Saved data entries
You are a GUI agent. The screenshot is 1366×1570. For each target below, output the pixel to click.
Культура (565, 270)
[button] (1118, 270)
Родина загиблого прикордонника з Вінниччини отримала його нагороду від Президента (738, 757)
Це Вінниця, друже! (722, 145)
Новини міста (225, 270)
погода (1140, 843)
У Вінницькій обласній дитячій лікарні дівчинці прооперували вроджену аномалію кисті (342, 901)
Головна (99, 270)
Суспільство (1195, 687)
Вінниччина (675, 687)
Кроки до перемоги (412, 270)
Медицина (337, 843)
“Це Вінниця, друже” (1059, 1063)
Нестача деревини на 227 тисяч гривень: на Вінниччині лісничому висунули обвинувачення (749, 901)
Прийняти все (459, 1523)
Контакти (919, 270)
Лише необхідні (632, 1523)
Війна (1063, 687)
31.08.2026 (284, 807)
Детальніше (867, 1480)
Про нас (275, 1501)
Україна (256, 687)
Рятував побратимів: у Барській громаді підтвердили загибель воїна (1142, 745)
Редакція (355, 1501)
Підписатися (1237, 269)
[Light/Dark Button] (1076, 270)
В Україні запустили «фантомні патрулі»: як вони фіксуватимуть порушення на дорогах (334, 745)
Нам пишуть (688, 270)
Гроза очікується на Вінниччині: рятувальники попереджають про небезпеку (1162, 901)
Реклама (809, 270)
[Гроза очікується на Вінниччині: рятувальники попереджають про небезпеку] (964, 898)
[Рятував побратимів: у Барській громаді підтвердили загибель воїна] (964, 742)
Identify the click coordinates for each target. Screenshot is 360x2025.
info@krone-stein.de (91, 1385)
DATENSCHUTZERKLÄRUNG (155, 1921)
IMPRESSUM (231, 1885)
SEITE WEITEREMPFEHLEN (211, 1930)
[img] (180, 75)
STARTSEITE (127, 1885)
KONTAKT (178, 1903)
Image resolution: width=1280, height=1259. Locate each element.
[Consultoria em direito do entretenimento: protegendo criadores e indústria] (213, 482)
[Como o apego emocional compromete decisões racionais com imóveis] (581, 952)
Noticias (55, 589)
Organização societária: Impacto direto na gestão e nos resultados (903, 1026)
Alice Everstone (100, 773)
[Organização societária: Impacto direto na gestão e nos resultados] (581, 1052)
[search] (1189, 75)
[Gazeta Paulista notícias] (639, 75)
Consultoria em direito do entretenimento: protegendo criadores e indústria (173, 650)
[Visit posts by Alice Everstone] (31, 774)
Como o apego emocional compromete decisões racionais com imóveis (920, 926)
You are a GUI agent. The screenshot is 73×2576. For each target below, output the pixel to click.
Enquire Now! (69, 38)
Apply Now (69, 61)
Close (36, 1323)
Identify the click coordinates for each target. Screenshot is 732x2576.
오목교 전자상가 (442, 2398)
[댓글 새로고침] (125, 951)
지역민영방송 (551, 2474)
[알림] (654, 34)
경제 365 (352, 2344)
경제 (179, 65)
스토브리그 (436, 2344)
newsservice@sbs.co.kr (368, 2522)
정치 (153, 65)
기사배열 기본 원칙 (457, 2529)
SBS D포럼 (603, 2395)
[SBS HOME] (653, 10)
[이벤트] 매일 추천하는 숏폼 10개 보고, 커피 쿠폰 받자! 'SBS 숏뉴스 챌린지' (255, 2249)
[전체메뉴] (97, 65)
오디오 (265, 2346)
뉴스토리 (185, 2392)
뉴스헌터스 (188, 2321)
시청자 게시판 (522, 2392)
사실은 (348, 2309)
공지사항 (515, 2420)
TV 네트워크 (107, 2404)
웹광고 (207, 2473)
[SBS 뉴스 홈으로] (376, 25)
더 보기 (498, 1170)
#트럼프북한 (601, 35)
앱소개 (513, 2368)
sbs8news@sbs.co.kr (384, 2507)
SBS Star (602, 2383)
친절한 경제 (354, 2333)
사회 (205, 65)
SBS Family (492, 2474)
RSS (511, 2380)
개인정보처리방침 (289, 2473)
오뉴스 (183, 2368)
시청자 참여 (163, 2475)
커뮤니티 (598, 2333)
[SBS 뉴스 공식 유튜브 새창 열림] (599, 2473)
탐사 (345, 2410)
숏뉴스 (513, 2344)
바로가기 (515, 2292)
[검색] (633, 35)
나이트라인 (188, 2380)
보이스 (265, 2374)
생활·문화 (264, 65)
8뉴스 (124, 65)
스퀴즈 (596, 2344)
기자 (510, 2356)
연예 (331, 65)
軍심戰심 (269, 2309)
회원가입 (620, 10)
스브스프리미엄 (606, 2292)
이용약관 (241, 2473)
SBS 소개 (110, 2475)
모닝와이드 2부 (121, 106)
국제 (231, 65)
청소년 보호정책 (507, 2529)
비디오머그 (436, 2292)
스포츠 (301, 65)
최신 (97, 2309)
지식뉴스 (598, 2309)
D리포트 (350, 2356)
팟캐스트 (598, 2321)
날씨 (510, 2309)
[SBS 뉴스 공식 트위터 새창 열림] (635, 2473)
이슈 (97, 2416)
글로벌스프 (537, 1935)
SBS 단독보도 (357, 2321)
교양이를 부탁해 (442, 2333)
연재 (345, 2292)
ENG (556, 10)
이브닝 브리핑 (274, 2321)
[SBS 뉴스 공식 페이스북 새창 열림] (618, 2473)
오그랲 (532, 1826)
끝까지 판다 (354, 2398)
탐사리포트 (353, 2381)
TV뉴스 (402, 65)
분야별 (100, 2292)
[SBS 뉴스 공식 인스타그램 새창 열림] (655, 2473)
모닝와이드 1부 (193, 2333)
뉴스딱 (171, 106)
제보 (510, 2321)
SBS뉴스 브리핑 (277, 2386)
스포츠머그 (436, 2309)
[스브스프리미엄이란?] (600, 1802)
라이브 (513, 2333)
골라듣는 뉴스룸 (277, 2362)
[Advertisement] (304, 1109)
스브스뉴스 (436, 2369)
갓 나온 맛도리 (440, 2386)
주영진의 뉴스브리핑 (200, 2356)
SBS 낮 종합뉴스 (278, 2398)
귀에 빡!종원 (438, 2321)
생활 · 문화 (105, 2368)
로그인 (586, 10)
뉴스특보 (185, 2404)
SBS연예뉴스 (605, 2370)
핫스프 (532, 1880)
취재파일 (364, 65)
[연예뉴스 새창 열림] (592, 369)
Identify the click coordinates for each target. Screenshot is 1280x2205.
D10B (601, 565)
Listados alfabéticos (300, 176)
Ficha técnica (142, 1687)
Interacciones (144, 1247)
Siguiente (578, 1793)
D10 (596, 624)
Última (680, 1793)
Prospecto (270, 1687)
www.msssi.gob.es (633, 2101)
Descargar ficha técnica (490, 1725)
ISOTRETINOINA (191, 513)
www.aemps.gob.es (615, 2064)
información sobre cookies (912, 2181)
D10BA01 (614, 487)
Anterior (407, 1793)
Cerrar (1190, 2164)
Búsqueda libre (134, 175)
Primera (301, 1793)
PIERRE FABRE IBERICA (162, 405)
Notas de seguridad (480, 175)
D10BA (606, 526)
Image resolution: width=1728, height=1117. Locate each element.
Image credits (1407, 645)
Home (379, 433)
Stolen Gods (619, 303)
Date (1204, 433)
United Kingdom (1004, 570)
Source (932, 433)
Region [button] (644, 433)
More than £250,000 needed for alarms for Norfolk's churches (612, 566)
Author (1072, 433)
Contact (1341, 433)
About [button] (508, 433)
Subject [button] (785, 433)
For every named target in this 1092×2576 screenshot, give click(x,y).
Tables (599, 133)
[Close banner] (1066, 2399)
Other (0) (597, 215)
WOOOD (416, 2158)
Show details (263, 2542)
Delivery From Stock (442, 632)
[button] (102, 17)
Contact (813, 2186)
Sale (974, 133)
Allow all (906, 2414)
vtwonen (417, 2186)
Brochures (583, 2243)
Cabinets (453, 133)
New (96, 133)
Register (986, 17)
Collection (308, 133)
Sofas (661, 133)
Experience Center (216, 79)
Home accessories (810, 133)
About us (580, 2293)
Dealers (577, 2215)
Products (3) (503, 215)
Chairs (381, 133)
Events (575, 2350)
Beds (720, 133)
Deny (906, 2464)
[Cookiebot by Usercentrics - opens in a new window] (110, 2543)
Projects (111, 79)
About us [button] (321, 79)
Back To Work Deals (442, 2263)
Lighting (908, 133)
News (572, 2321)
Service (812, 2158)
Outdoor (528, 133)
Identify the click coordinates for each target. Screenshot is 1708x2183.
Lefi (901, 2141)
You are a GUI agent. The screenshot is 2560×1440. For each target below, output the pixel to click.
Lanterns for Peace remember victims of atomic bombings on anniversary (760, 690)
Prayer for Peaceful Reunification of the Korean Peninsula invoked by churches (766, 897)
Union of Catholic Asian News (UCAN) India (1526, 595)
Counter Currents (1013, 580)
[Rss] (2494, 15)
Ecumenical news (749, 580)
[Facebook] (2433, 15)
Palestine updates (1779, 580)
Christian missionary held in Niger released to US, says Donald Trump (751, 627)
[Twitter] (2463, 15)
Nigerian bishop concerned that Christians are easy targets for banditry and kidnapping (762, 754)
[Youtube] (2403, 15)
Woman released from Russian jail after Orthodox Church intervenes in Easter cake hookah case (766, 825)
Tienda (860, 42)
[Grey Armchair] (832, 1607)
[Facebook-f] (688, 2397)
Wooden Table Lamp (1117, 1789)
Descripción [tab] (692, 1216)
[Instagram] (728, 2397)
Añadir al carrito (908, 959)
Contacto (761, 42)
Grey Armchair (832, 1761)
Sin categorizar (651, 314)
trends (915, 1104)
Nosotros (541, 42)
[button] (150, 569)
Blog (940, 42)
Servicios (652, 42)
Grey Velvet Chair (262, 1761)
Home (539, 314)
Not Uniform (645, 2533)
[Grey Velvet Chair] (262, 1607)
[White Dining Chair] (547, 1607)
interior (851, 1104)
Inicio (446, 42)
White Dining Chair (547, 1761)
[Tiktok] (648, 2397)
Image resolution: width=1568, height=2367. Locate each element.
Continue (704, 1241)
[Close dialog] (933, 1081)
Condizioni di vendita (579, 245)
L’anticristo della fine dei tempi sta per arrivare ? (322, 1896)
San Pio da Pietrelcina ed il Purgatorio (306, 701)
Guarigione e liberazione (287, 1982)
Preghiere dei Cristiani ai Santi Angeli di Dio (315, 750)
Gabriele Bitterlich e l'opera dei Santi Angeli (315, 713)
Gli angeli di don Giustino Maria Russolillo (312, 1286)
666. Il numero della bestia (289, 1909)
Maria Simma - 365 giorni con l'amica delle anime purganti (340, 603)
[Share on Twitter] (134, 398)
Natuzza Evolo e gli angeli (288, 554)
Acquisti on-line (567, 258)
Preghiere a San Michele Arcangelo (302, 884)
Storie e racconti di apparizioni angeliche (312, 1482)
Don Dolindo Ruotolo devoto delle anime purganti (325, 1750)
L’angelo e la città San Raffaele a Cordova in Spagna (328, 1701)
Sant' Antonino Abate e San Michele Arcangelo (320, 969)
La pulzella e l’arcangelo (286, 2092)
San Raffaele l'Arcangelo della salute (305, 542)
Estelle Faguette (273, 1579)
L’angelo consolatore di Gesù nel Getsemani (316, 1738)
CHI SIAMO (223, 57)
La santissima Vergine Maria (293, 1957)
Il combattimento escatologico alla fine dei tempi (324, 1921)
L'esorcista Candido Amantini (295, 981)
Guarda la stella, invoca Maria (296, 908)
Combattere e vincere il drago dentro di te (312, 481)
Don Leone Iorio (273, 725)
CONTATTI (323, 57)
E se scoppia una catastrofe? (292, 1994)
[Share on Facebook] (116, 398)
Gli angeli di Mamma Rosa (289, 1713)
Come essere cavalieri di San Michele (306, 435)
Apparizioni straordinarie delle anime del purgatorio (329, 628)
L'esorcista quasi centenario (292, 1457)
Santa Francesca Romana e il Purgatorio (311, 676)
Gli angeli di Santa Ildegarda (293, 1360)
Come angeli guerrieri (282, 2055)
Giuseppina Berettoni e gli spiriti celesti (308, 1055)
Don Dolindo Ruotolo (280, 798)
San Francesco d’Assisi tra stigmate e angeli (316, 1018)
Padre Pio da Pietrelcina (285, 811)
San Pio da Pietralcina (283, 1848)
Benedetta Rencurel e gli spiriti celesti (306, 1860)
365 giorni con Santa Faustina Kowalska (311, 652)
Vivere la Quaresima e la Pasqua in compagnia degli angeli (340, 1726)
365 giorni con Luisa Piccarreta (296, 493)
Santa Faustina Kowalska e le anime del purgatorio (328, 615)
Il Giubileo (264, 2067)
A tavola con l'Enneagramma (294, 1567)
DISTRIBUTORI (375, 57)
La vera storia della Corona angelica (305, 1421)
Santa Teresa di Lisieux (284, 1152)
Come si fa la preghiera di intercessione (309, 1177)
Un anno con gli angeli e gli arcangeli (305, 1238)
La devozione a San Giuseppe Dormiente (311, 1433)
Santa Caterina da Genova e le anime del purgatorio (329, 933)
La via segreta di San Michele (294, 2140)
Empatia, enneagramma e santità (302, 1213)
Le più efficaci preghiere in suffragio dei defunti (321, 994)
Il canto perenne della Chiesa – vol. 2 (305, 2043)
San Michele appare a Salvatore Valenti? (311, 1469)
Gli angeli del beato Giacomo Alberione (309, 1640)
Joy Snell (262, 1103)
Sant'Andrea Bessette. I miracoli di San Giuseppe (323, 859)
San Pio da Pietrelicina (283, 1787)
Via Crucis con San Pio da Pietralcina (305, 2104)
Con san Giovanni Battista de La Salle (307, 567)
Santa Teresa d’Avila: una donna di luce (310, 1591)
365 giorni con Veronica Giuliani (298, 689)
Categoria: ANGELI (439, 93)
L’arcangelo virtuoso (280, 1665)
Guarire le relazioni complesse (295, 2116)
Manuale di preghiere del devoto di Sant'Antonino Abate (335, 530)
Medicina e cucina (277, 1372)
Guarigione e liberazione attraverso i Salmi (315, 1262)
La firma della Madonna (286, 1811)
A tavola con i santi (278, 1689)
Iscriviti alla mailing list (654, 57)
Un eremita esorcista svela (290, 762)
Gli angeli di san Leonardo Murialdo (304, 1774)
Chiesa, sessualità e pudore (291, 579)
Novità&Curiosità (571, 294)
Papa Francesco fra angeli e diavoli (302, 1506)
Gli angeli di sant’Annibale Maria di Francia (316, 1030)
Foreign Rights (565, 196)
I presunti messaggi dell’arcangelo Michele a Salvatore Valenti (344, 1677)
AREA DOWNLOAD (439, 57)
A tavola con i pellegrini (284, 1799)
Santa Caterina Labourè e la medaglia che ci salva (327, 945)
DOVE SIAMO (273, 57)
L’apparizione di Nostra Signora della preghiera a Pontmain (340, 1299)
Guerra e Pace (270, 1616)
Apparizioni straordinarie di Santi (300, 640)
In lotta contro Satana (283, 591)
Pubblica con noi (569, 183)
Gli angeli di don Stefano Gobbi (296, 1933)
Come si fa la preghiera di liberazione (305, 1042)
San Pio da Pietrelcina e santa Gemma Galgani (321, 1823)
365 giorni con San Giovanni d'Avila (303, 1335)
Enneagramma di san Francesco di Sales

◆ **YOUR OBJECTIVE**
Give back, exactly as written, the stretch from the line with "Lefi (901, 2141)" through the line with "[Grey Velvet Chair] (262, 1607)", and no other lines from the records above.

◆ **RESULT FOR THIS TASK**
Lefi (901, 2141)
You are a GUI agent. The screenshot is 2560×1440. For each target below, output the pixel to click.
Lanterns for Peace remember victims of atomic bombings on anniversary (760, 690)
Prayer for Peaceful Reunification of the Korean Peninsula invoked by churches (766, 897)
Union of Catholic Asian News (UCAN) India (1526, 595)
Counter Currents (1013, 580)
[Rss] (2494, 15)
Ecumenical news (749, 580)
[Facebook] (2433, 15)
Palestine updates (1779, 580)
Christian missionary held in Niger released to US, says Donald Trump (751, 627)
[Twitter] (2463, 15)
Nigerian bishop concerned that Christians are easy targets for banditry and kidnapping (762, 754)
[Youtube] (2403, 15)
Woman released from Russian jail after Orthodox Church intervenes in Easter cake hookah case (766, 825)
Tienda (860, 42)
[Grey Armchair] (832, 1607)
[Facebook-f] (688, 2397)
Wooden Table Lamp (1117, 1789)
Descripción [tab] (692, 1216)
[Instagram] (728, 2397)
Añadir al carrito (908, 959)
Contacto (761, 42)
Grey Armchair (832, 1761)
Sin categorizar (651, 314)
trends (915, 1104)
Nosotros (541, 42)
[button] (150, 569)
Blog (940, 42)
Servicios (652, 42)
Grey Velvet Chair (262, 1761)
Home (539, 314)
Not Uniform (645, 2533)
[Grey Velvet Chair] (262, 1607)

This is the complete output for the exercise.